→ EXERCISE TEXT:
= = = = =

The vernal equinox is just a few days away, but here in the coastal mountains of BC where I live there is still snow on the ground, making for cold and damp conditions. Early spring colds are common at this time and so I like to create seasonal kitchen medicines that support immunity and help to awaken my senses. In today’s blog post I am sharing two easy to make recipes, one of which is a stimulating bath blend perfect for opening up your lungs and reducing congestion, while the other is an alcohol- free herbal extract called an oxymel, which is absolutely delicious.
If you want to receive seasonal recipes like these every single month I invite you to join my 13 Moons Circle which starts on March 20th 2019 and only opens up once per year. It is an online program that takes you on a journey through the year sharing kitchen medicine, seasonal wisdom teachings, lunar magic and more.

= = = = =

→ DATASET RECORDS:

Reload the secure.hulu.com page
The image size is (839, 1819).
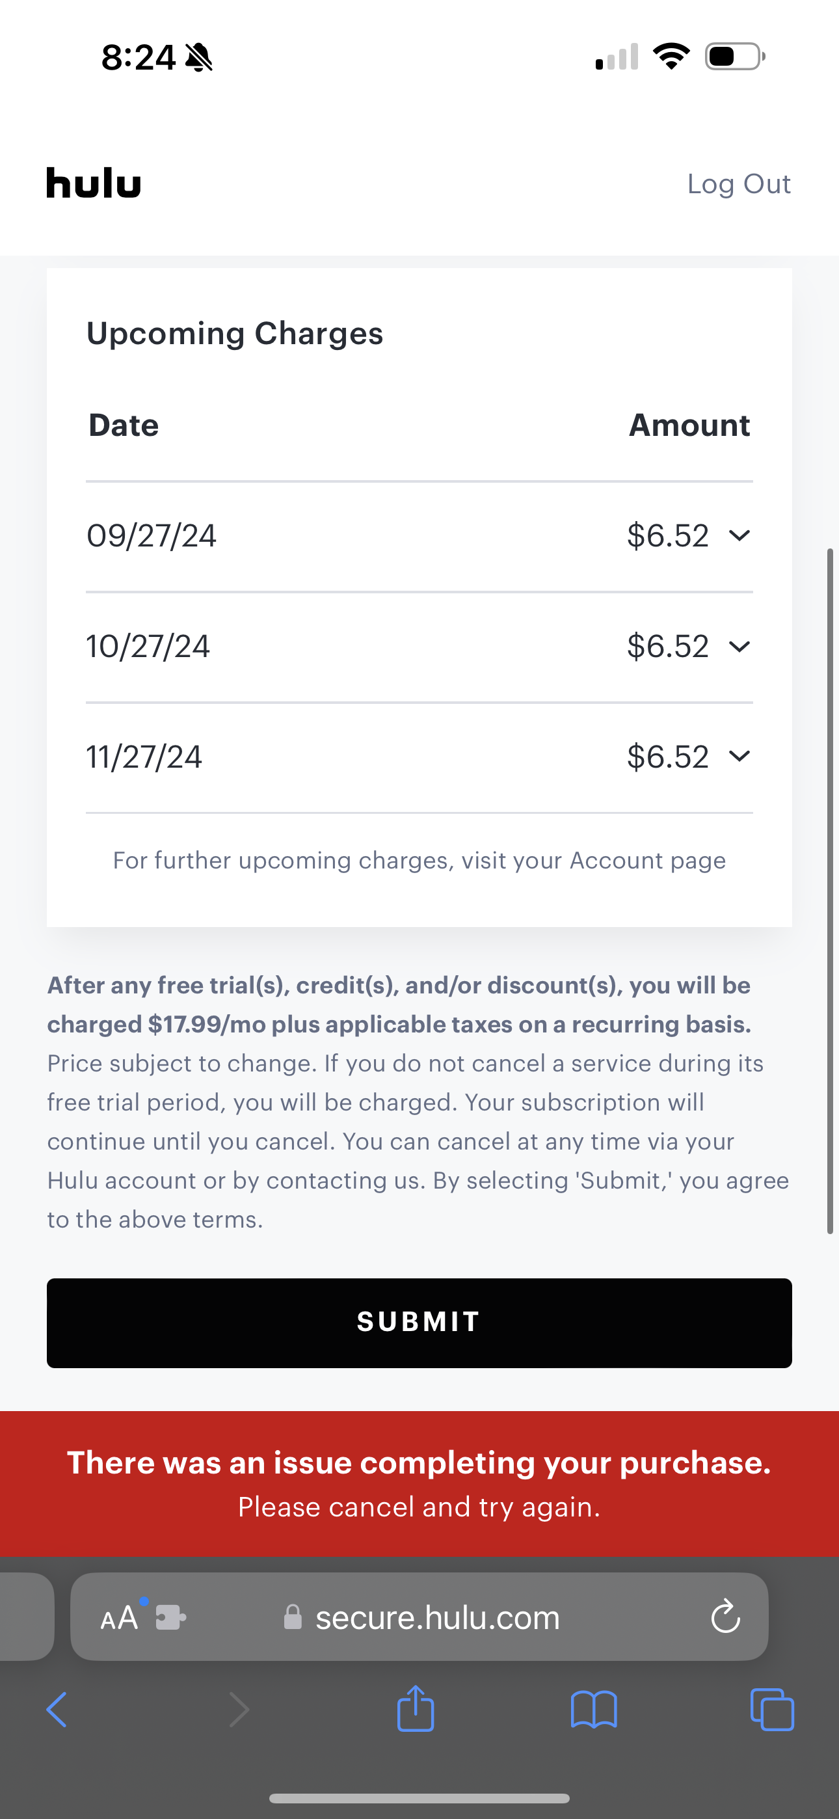click(x=725, y=1617)
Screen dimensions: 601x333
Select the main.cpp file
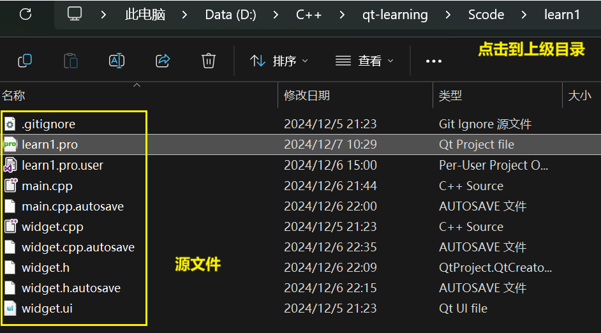pos(47,186)
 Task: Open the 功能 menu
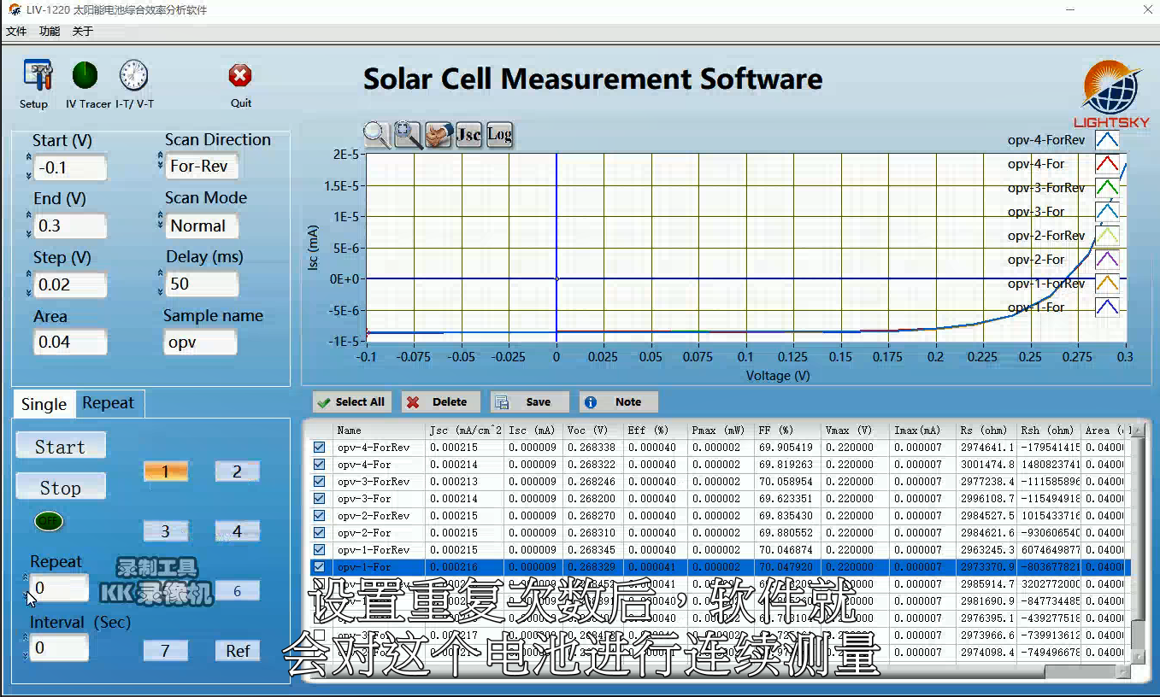click(x=50, y=32)
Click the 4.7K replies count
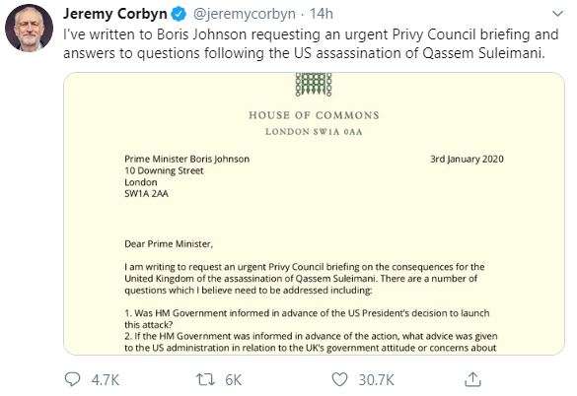The image size is (577, 396). [106, 380]
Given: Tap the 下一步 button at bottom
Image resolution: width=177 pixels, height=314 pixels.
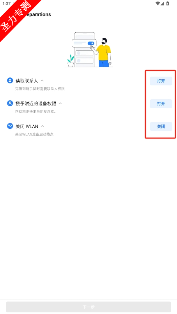Looking at the screenshot, I should (89, 307).
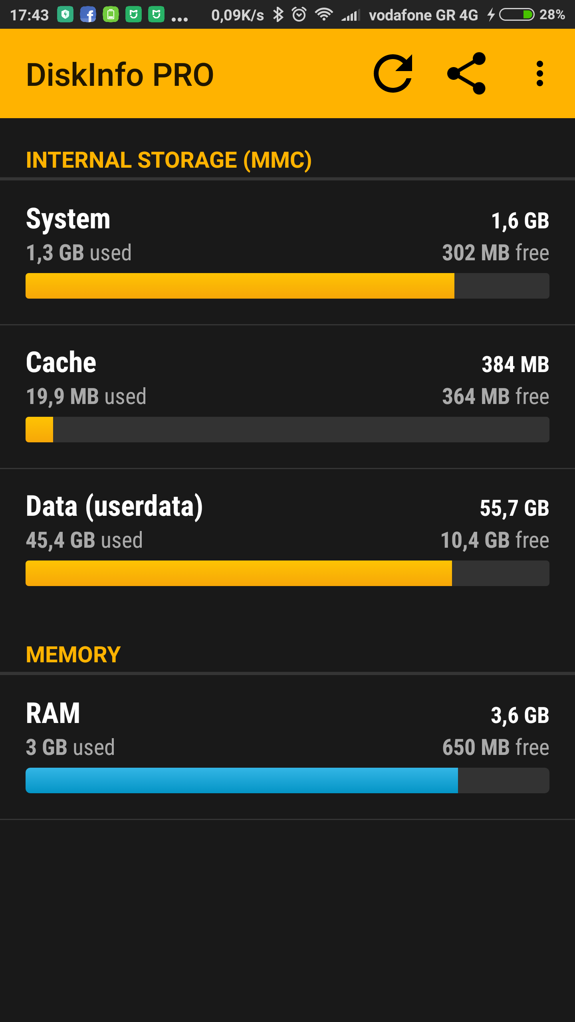Image resolution: width=575 pixels, height=1022 pixels.
Task: Tap the Wi-Fi status icon
Action: [x=323, y=15]
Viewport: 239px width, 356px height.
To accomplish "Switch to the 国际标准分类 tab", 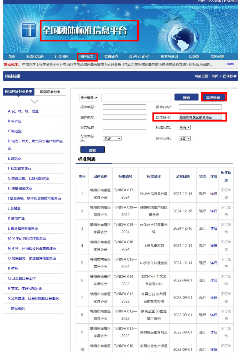I will pyautogui.click(x=51, y=92).
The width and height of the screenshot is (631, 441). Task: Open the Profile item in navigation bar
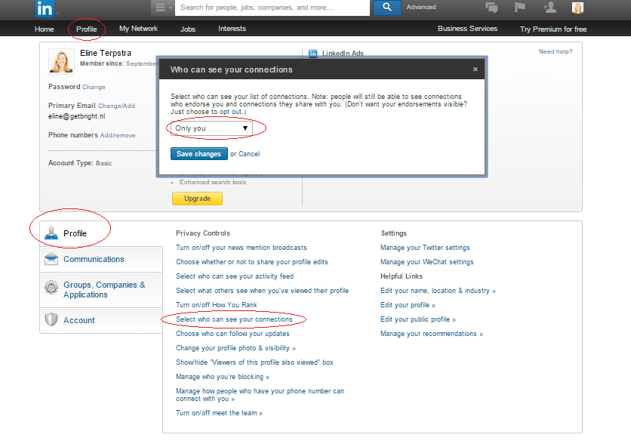coord(87,29)
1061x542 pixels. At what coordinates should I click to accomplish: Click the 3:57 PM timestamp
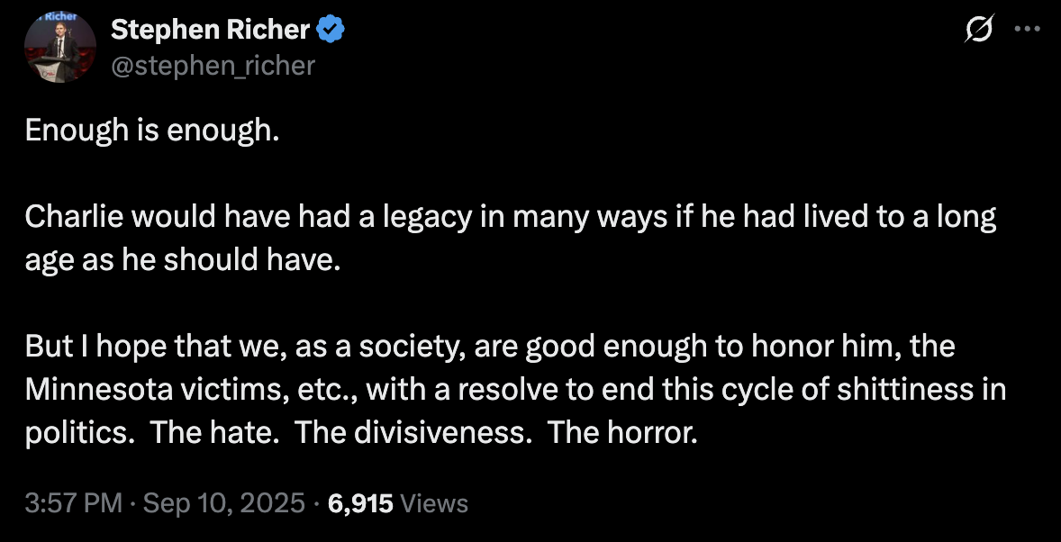click(x=72, y=503)
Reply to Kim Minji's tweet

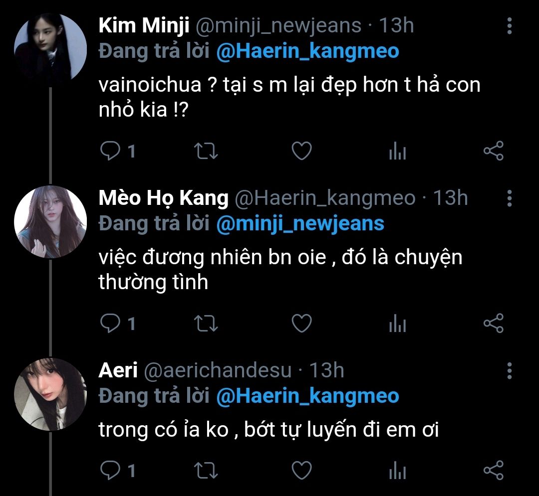tap(110, 151)
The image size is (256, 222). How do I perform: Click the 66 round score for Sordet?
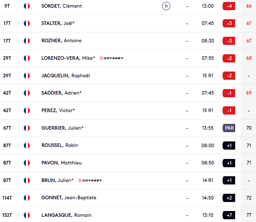coord(249,6)
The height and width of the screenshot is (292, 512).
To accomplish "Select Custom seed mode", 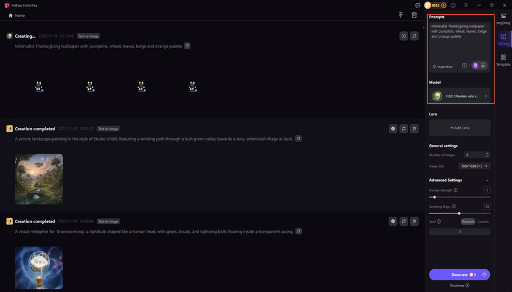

= = = = =

→ THE PROBLEM:
According to the blog text on seasonal kitchen medicines, why does the writer make such medicines at this time of year? Answer in one to three sentences.

→ WRITTEN ANSWER:
Early spring colds are common at this time, when snow still lies on the ground in the coastal mountains of BC and conditions are cold and damp. So the writer makes seasonal kitchen medicines that support immunity and help awaken the senses.